Es ist nicht bestimmt bekannt, wann dieses Instrument erschien. Im 19. Jahrhundert benutzte man es in der moldawischen, polnischen, tschechischen und rumänischen Kultur als rituelles Instrument. In der Ukraine wird es am meisten in Transkarpatien als Instrument für Musikbegleitung der Ensembles benutzt. Zeberko, Berbenyzja, Berbenyha, Berbenjatko – das sind andere Namen von Buhaj, je nach der Größe und Konstruktion. Außer den Volksensembles wird es bei Koljadnyky (Weihnachtssänger) für Musikbegleitung eingesetzt. Buhaj kann man im nationalen akademischen Volksmusikorchester der Ukraine, in der nationalen verdienten Kapelle der Banduraspieler der Ukraine und so weiter sehen.

» **Aufgabe 1**: Übertragen Sie den Satz „Im 19. Jahrhundert benutzte man es in der moldawischen, polnischen, tschechischen und rumänischen Kultur als rituelles Instrument.“ aus dem ausgewählten Text ins Englische.
» **Aufgabe 2**: Fassen Sie den ausgewählten Text in zwei Sätzen zusammen.

» **Daten**:

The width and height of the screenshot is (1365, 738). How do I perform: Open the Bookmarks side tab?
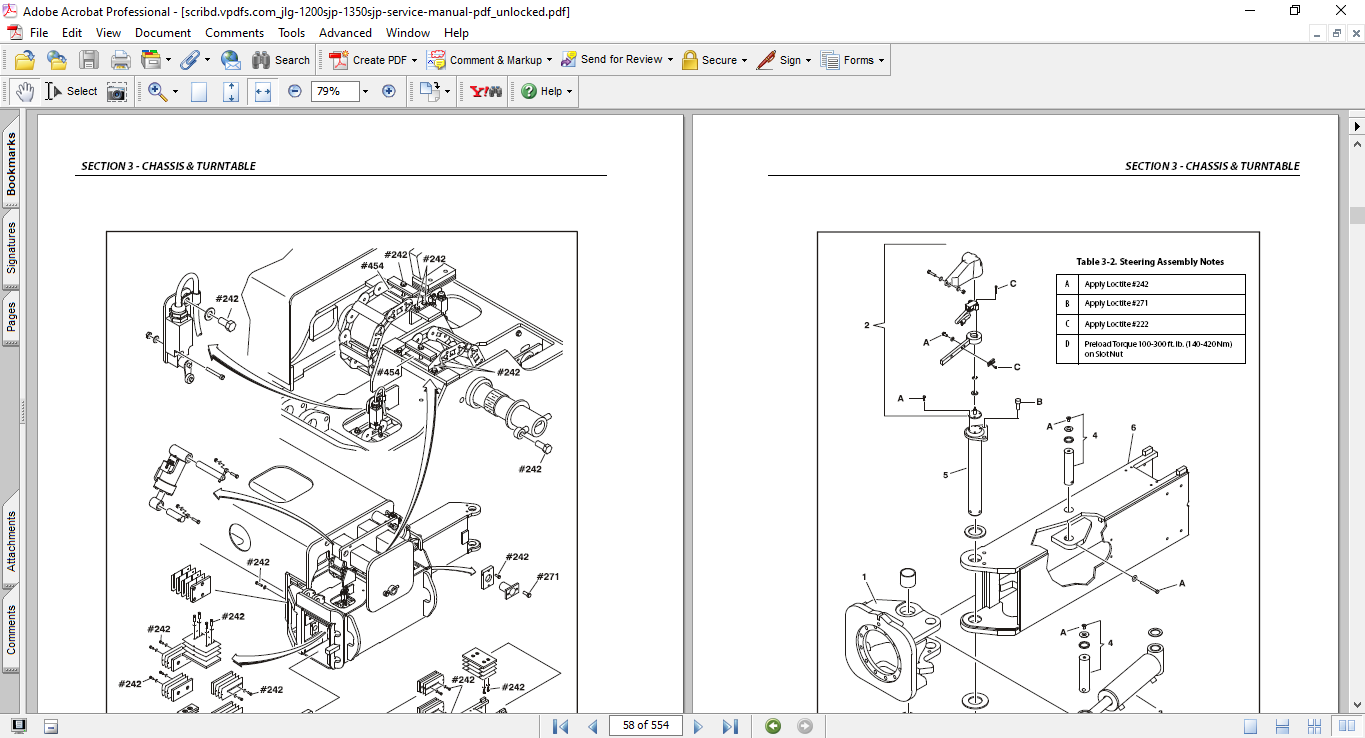pos(12,165)
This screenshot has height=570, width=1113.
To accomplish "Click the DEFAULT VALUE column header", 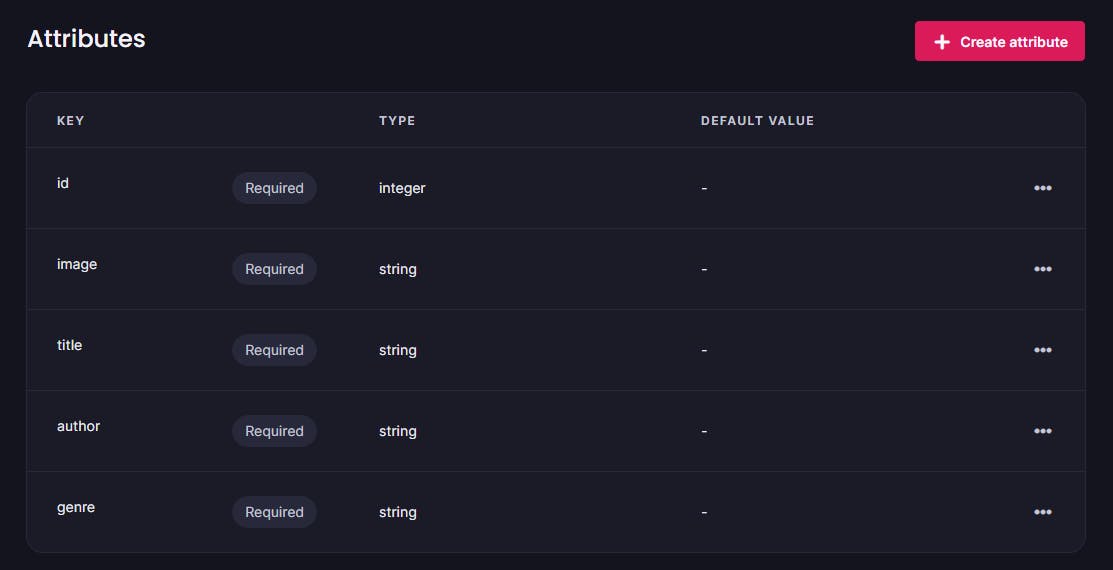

» **Ergebnis 1**: In the 19th century, it was used as a ritual instrument in Moldovan, Polish, Czech and Romanian culture.

» **Ergebnis 2**: Der Buhaj ist ein Instrument unbekannter Entstehungszeit, das im 19. Jahrhundert in der moldawischen, polnischen, tschechischen und rumänischen Kultur rituell verwendet wurde und je nach Größe und Konstruktion auch Zeberko, Berbenyzja, Berbenyha oder Berbenjatko heißt. In der Ukraine dient er am meisten in Transkarpatien zur Musikbegleitung von Ensembles, wird außerdem von Koljadnyky eingesetzt und ist etwa im nationalen akademischen Volksmusikorchester der Ukraine zu sehen.